• [WORK TASK]: Print the data exactly. Pictures stay out.

• [MATERIAL FOR THE TASK]:
────────
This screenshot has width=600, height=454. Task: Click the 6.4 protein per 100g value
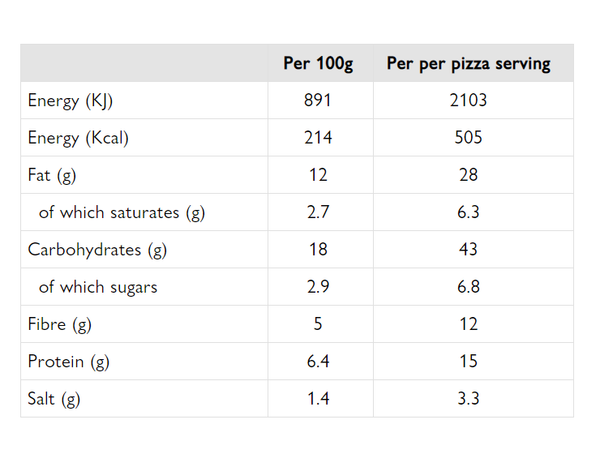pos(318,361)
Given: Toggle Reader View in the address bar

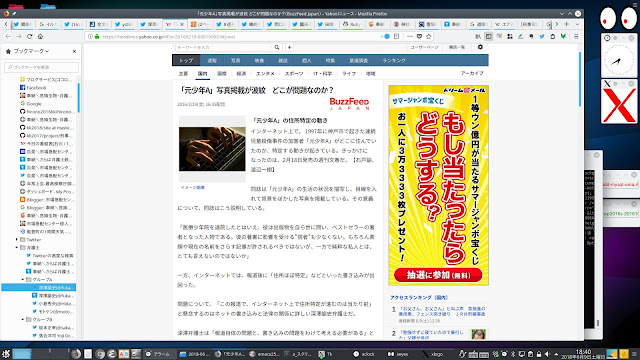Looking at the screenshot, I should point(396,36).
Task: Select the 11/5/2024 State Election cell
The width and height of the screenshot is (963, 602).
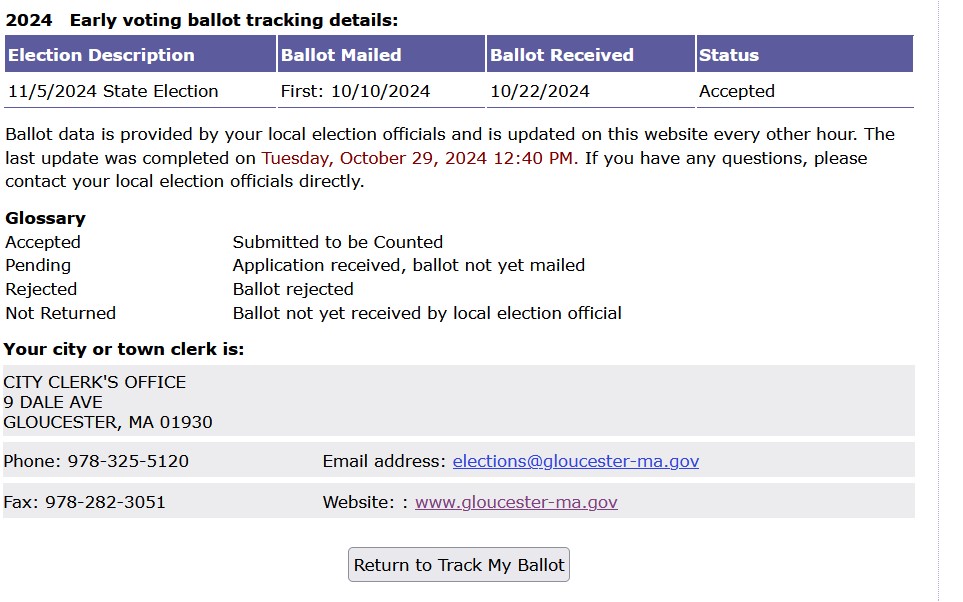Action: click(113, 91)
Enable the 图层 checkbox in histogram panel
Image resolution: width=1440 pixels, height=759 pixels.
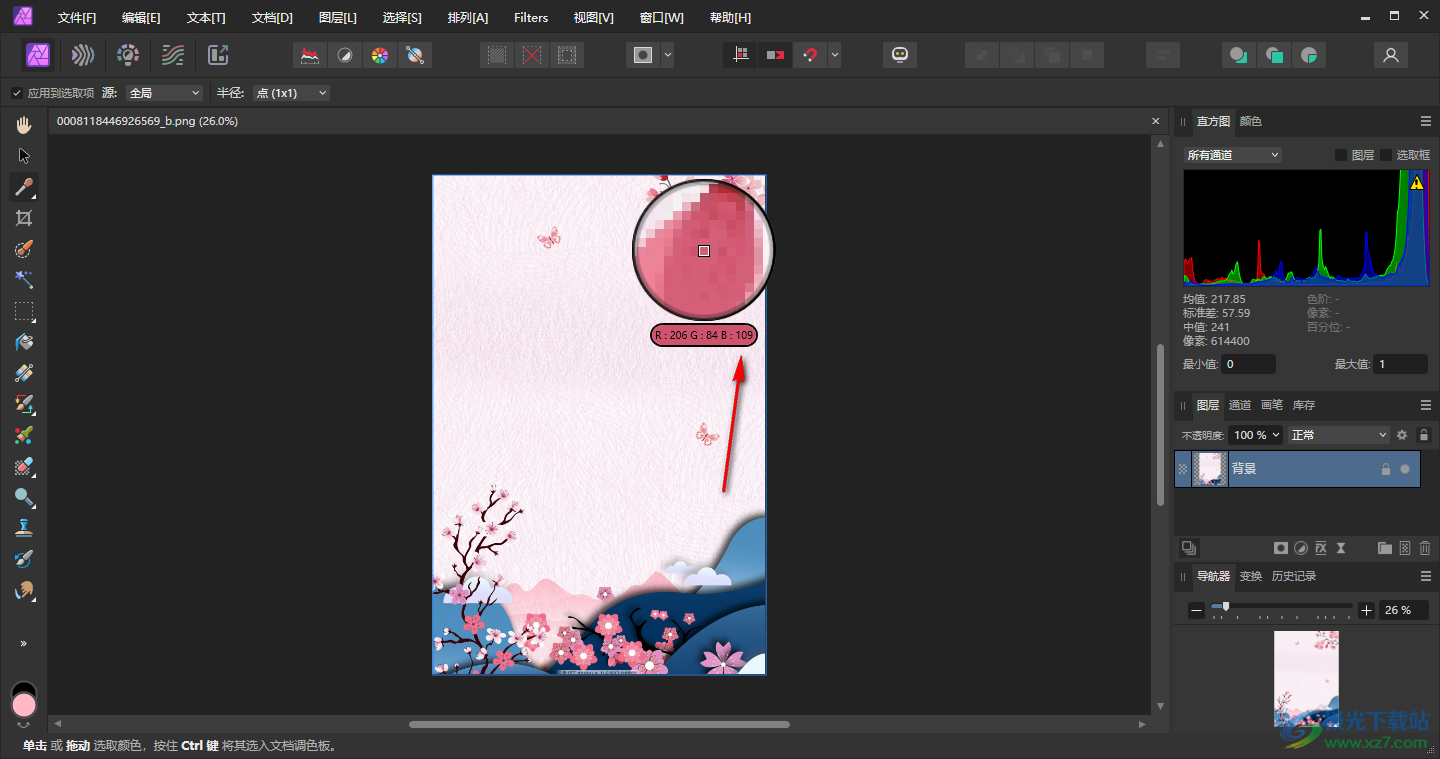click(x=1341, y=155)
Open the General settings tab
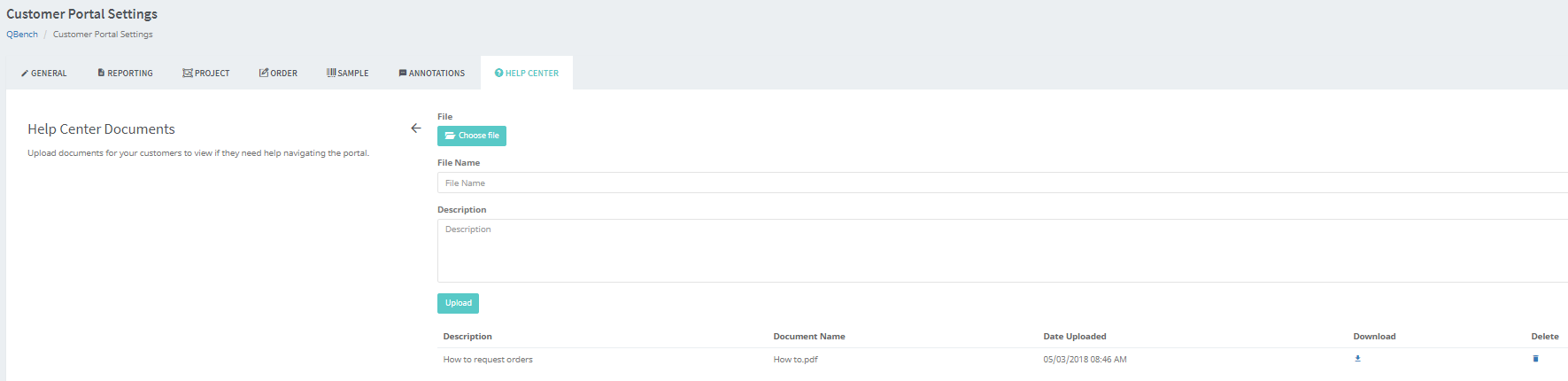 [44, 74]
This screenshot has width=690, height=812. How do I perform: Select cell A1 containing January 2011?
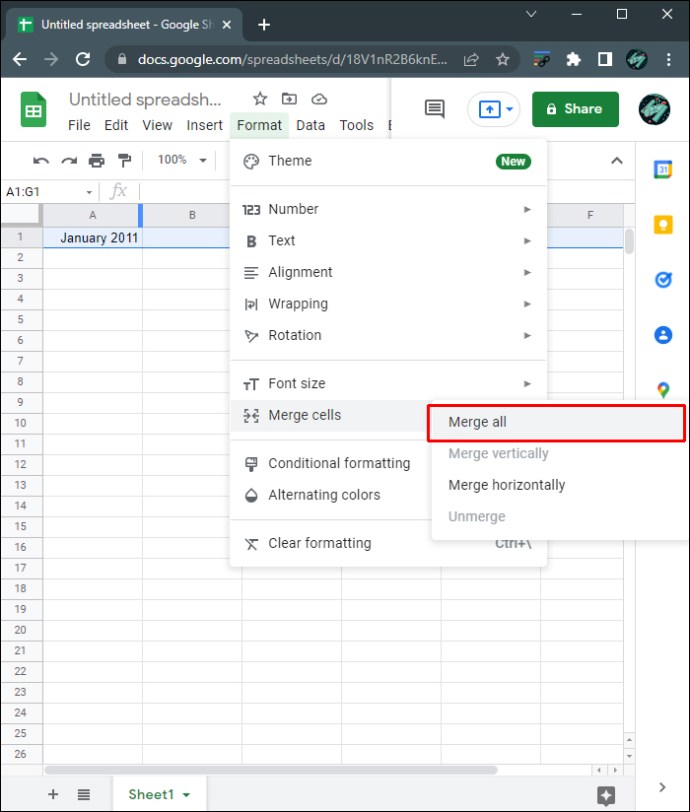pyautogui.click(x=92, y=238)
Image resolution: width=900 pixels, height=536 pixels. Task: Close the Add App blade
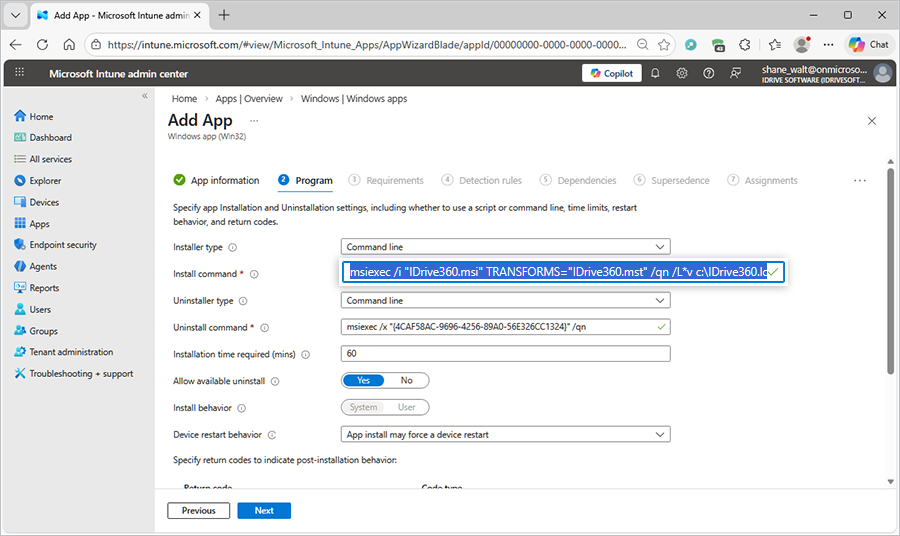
────────
• [RESULT OF THE TASK]:
This screenshot has width=600, height=454. Task: Click the 6.4 protein per 100g value
pos(318,361)
Given: Toggle Reader View in the address bar

Looking at the screenshot, I should point(396,36).
Task: Select the 11/5/2024 State Election cell
The width and height of the screenshot is (963, 602).
Action: click(113, 91)
Enable the 图层 checkbox in histogram panel
Image resolution: width=1440 pixels, height=759 pixels.
click(x=1341, y=155)
Open the General settings tab
 [44, 74]
This screenshot has width=690, height=812. How do I perform: Select cell A1 containing January 2011?
pyautogui.click(x=92, y=238)
Image resolution: width=900 pixels, height=536 pixels. Task: Close the Add App blade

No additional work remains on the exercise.